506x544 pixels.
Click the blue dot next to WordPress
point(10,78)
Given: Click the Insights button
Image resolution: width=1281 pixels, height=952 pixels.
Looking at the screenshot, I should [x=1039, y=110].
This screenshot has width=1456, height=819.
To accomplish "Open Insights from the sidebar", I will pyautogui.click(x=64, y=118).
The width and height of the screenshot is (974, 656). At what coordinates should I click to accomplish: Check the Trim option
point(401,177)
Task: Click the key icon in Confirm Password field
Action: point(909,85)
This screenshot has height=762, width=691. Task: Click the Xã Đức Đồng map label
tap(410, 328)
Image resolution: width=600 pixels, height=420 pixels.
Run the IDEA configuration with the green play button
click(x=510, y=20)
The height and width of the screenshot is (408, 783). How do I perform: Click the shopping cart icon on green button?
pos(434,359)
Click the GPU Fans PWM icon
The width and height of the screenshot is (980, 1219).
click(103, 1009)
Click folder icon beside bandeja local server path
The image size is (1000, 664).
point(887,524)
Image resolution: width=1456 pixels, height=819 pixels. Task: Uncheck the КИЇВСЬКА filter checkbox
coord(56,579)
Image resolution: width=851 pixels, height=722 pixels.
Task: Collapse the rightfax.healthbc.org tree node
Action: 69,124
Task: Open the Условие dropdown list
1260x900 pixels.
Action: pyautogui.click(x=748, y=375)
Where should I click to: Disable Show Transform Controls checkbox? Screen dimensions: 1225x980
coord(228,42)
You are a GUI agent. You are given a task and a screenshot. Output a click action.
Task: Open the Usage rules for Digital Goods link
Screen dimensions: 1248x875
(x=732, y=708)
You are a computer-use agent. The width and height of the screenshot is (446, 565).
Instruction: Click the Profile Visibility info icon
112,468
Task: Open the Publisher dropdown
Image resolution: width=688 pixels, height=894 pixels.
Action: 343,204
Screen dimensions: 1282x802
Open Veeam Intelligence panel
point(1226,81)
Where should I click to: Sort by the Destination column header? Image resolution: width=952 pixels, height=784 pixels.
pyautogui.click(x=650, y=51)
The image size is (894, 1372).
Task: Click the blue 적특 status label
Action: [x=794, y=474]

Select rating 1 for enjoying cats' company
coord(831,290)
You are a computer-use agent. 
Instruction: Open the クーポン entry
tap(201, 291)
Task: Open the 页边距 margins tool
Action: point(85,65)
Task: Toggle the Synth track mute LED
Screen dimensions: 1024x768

* * *

PROBLEM REQUIREMENTS
Line by line, transcribe all of the records exactly.

SOLVED PROBLEM
506x544 pixels.
Click the blue dot next to WordPress
point(10,78)
Given: Click the Insights button
Image resolution: width=1281 pixels, height=952 pixels.
Looking at the screenshot, I should [x=1039, y=110].
This screenshot has width=1456, height=819.
To accomplish "Open Insights from the sidebar", I will pyautogui.click(x=64, y=118).
The width and height of the screenshot is (974, 656). At what coordinates should I click to accomplish: Check the Trim option
point(401,177)
Task: Click the key icon in Confirm Password field
Action: point(909,85)
This screenshot has height=762, width=691. Task: Click the Xã Đức Đồng map label
tap(410, 328)
Image resolution: width=600 pixels, height=420 pixels.
Run the IDEA configuration with the green play button
click(x=510, y=20)
The height and width of the screenshot is (408, 783). How do I perform: Click the shopping cart icon on green button?
pos(434,359)
Click the GPU Fans PWM icon
The width and height of the screenshot is (980, 1219).
click(103, 1009)
Click folder icon beside bandeja local server path
The image size is (1000, 664).
point(887,524)
Image resolution: width=1456 pixels, height=819 pixels. Task: Uncheck the КИЇВСЬКА filter checkbox
coord(56,579)
Image resolution: width=851 pixels, height=722 pixels.
Task: Collapse the rightfax.healthbc.org tree node
Action: 69,124
Task: Open the Условие dropdown list
1260x900 pixels.
Action: pyautogui.click(x=748, y=375)
Where should I click to: Disable Show Transform Controls checkbox? Screen dimensions: 1225x980
coord(228,42)
You are a GUI agent. You are given a task and a screenshot. Output a click action.
Task: Open the Usage rules for Digital Goods link
Screen dimensions: 1248x875
(x=732, y=708)
You are a computer-use agent. The width and height of the screenshot is (446, 565).
Instruction: Click the Profile Visibility info icon
112,468
Task: Open the Publisher dropdown
Image resolution: width=688 pixels, height=894 pixels.
Action: 343,204
Screen dimensions: 1282x802
Open Veeam Intelligence panel
point(1226,81)
Where should I click to: Sort by the Destination column header? Image resolution: width=952 pixels, height=784 pixels.
pyautogui.click(x=650, y=51)
The image size is (894, 1372).
Task: Click the blue 적특 status label
Action: [x=794, y=474]

Select rating 1 for enjoying cats' company
coord(831,290)
You are a computer-use agent. 
Instruction: Open the クーポン entry
tap(201, 291)
Task: Open the 页边距 margins tool
Action: point(85,65)
Task: Toggle the Synth track mute LED
Screen dimensions: 1024x768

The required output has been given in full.